Comme si le fait d’être né et d’avoir grandi en France faisait des personnes répondant à ces critères des français exclusifs. Oui Monsieur l’ambassadeur ces joueurs sont français mais pas que. Et tous les non sens et discussions pourrissant la période post mondial renvoie à la non prise en compte de ce fait. Une carte d’identité, un passeport n’efface pas une éducation ou un héritage familial. Nabil Fekir avant de dire oui à l’équipe de France avait dit oui dans un premier temps à l’équipe d’Algérie. Pourquoi tant d’hésitation le concernant ?  Simplement parce qu’il est les deux, à la fois Algérien et Français. Bien évidemment tous les binationaux ne se trouvent pas à ce niveau d’incertitudes au moment du choix de la sélection nationale mais le fait que la question se pose traduit l’idée que bon nombre des joueurs appartenant à cette équipe ne sont pas seulement français.

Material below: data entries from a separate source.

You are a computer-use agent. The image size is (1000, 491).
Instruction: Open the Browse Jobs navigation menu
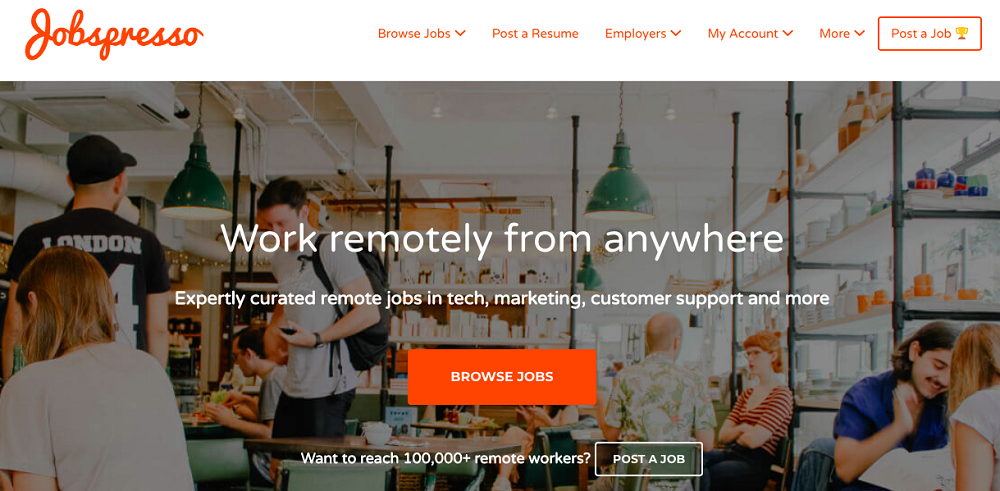tap(422, 33)
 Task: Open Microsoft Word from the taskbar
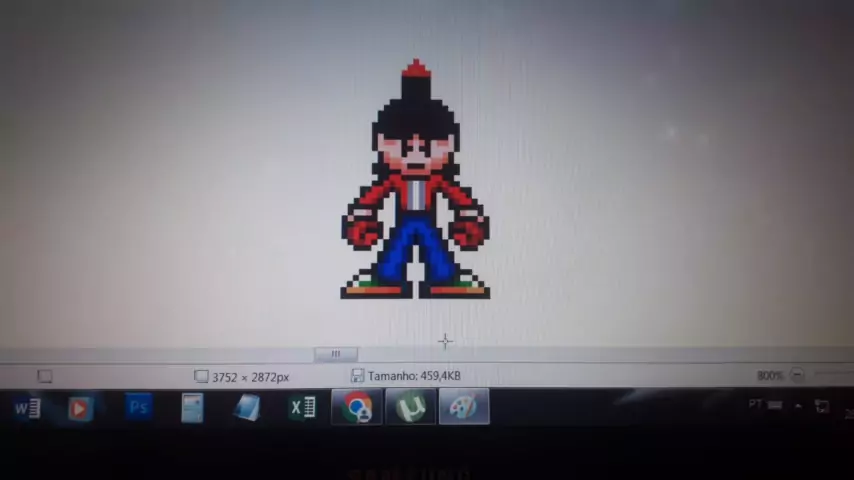(x=28, y=408)

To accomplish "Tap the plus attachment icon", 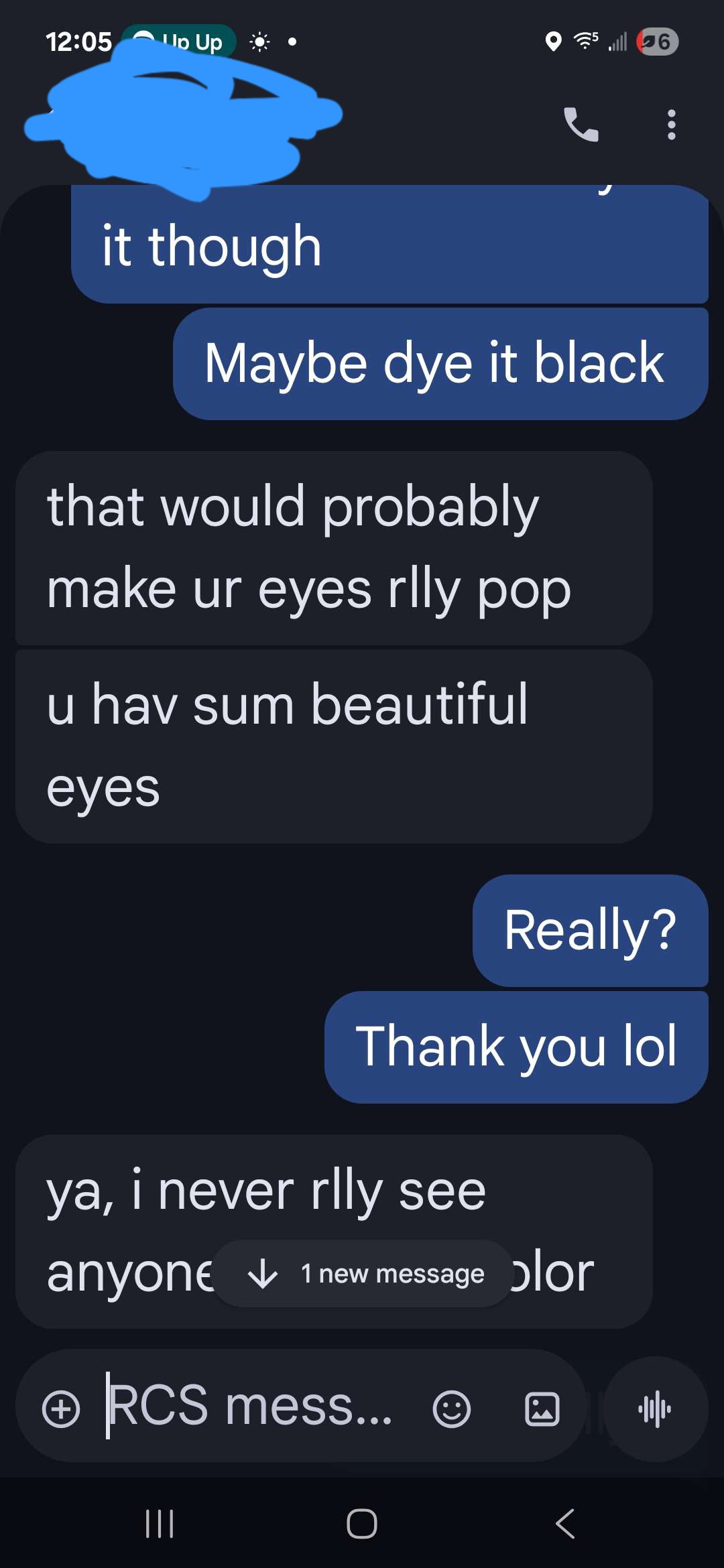I will click(61, 1409).
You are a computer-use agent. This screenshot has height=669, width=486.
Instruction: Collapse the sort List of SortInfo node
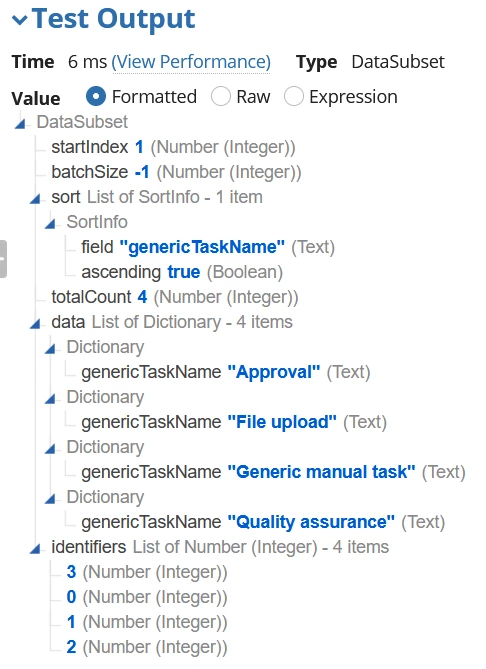pyautogui.click(x=35, y=198)
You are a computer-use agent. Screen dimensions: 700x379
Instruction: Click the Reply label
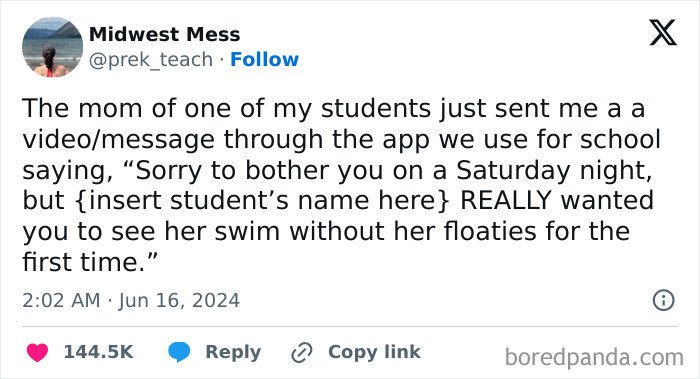click(233, 352)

D’ailleurs il est intéressant de noter que la France était le pays où le plus grand nombre de joueurs ayant participé à la coupe du monde 2018 sont nés. 50 joueurs présents à la coupe du monde 2018 sont nés en France et seulement 21 d’entre eux se trouvaient dans l’équipe de France. Le reste jouait notamment pour le Sénégal, la Tunisie ou le Maroc entre autres. Ces joueurs ayant décidé de jouer pour une autre sélection sont-ils  de ce fait moins français que ceux qui ont décidé de jouer pour la France ? La réponse est évidemment non.  Qu’ils jouent pour la France ou pour une équipe africaine, ces joueurs sont français mais pas que et ont pour la majorité d’entre eux un point commun qui renforce la complexité les habitant. Ils sont pour la plupart issus de pays ayant fait parti de l’ancien empire colonial français.

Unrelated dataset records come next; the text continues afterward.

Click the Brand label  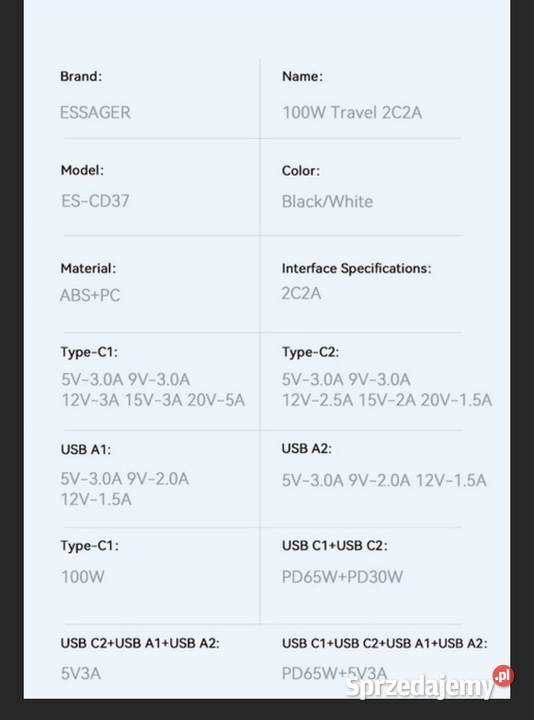click(81, 76)
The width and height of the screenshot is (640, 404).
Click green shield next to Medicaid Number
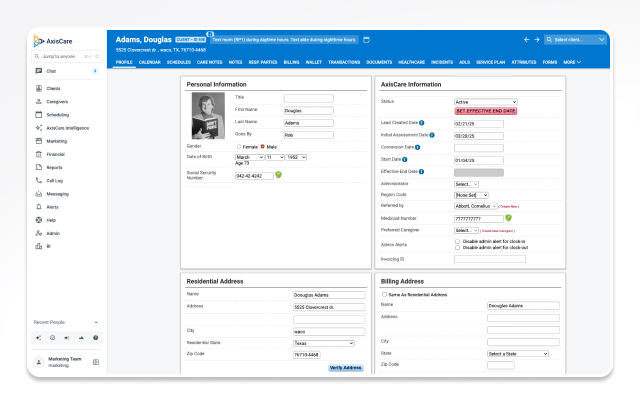pyautogui.click(x=508, y=217)
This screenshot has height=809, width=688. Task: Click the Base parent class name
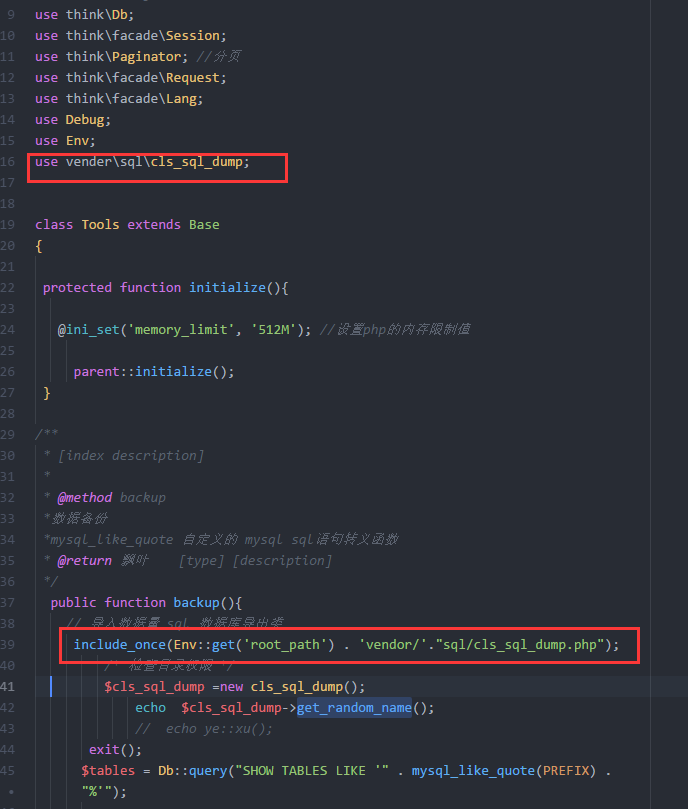click(x=204, y=224)
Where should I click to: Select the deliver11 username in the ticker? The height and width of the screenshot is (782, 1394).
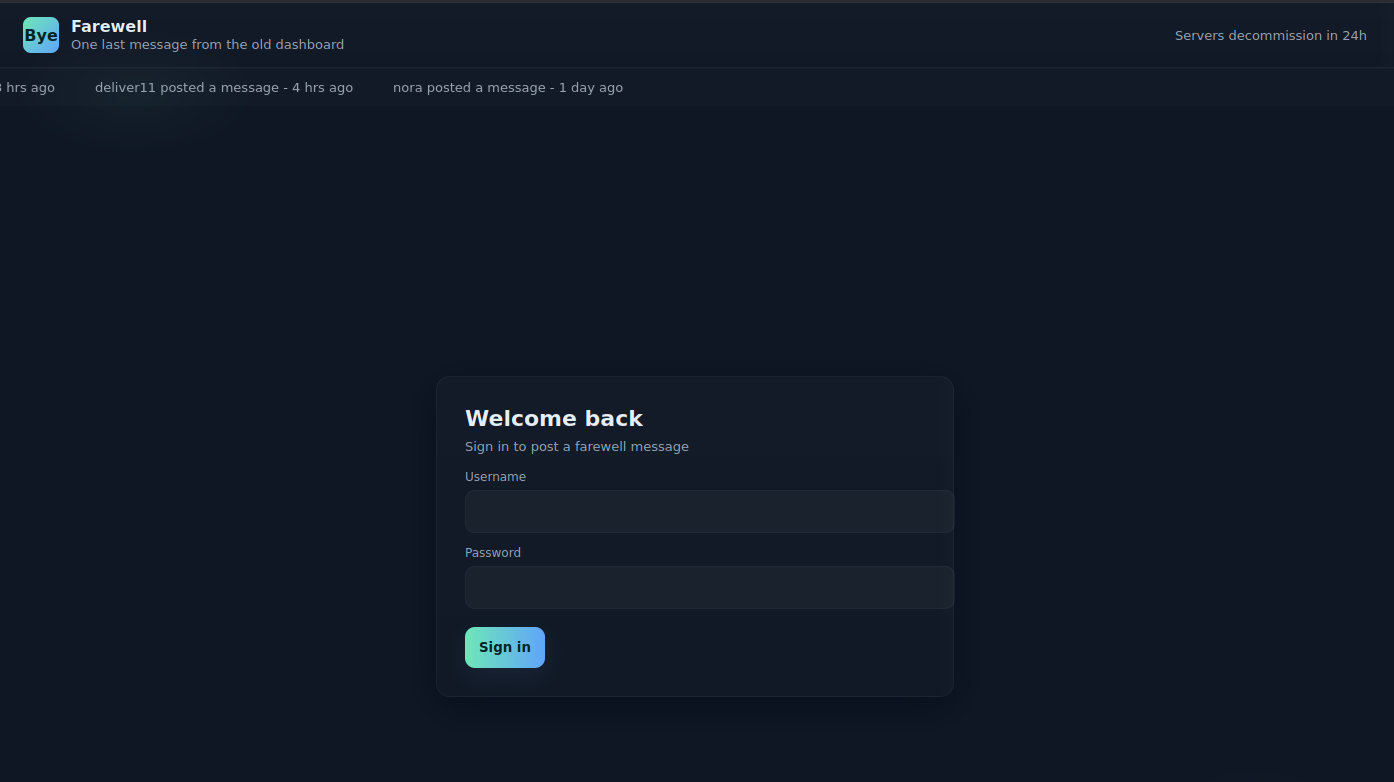pos(125,88)
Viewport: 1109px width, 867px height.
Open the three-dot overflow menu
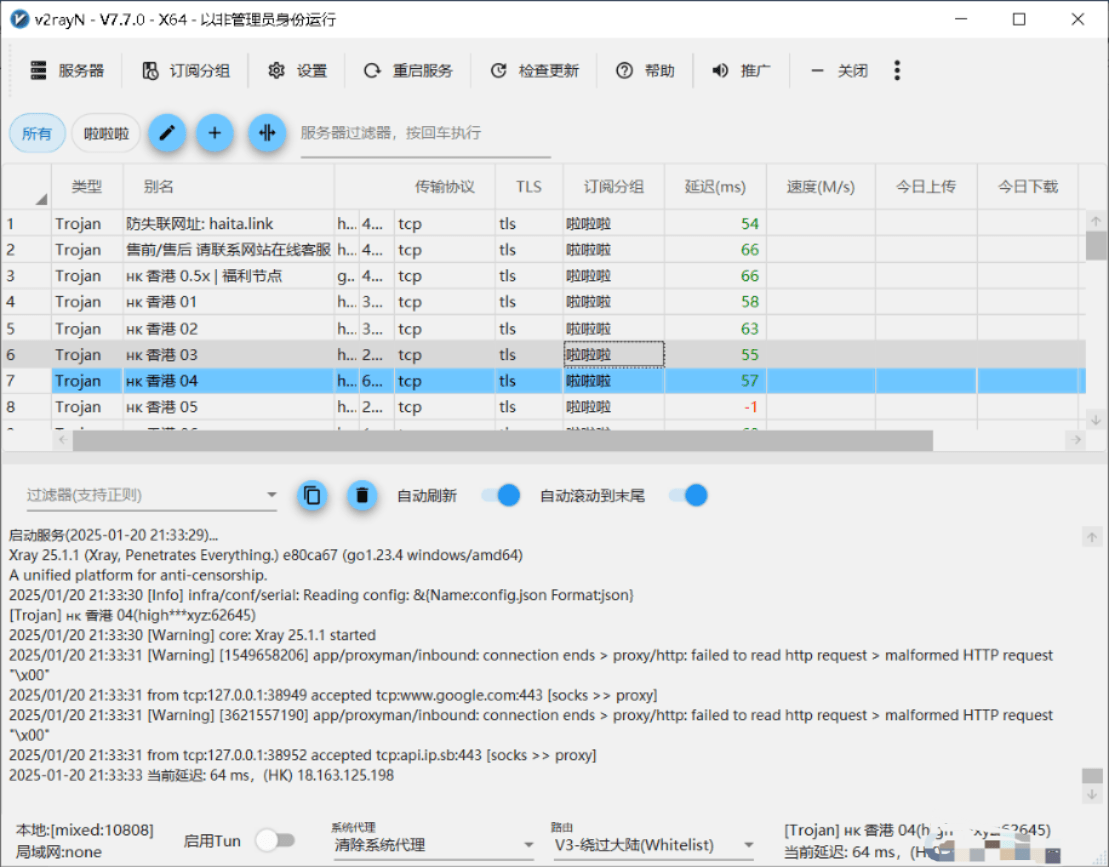897,70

Point non négligeable dans la construction de leur identité et l’éducation qu’ils ont pu recevoir. Le passé récent unissant leur famille à la France et son histoire est souvent conflictuel et les décrire comme simplement français comme le fait Gérard Araud conduit à omettre pourquoi et comment ils sont devenus français. Il y a une différence entre un enfant d’immigré néerlandais et un enfant d’immigré algérien. Le rapport à l’immigration de la famille n’est pas le même. Les familles des joueurs savent très bien qu’ils ne sont pas seulement français et ont pleinement conscience des raisons qui les ont poussées à émigrer. Quand N’Golo Kanté soulève la coupe du monde, ses parents maliens en France et ses cousins au Mali s’enthousiasment pour cette victoire car c’est aussi la leur. Même chose pour Tolisso et ses origines Togolaises, Pogba et ses origines guinéennes.

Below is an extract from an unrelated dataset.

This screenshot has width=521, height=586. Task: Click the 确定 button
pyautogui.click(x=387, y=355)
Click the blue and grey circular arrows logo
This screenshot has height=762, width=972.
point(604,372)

Si la victoire de l’équipe de France est un non événement dans la plupart des pays du monde, dans bon nombre de pays d’Afrique cette victoire a été célébrée comme parcellement sienne. En refusant d’inclure cette victoire comme étant aussi une victoire africaine, la France ouvre la porte aux commentaires nauséabonds venant de gens aux intentions mal placées.

De plus force est de constater que la France n’a pas toujours été aussi protectrice concernant ses protégés. Lors du fiasco de la coupe du monde 2010, la question des origines des joueurs est très vite revenue au gout du jour quand il a fallu essayer de comprendre pourquoi les choses avaient mal tournées. On commença même à scruter les joueurs au moment de l’hymne national pour savoir qui ne chantait pas et pourquoi, chose qu’on ne faisait pas quand l’équipe de France était plus « blanche ». Résultat tous les joueurs de l’équipe nationale chantent désormais la Marseillaise à tue-tête afin d’être sûr de dissiper le moindre doute pouvant éventuellement apparaître. Il est d’ailleurs fou de voir à quel point les éléments les plus racistes d’un pays parviennent à exercer une telle emprise sur l’ensemble de la société et conduisent à débattre sur des choses qui sont pourtant évidentes. La majorité des joueurs de l’équipe de France sont d’origine africaine et sont néanmoins français. Français mais pas que ! Les identités s’additionnent et ne s’excluent pas.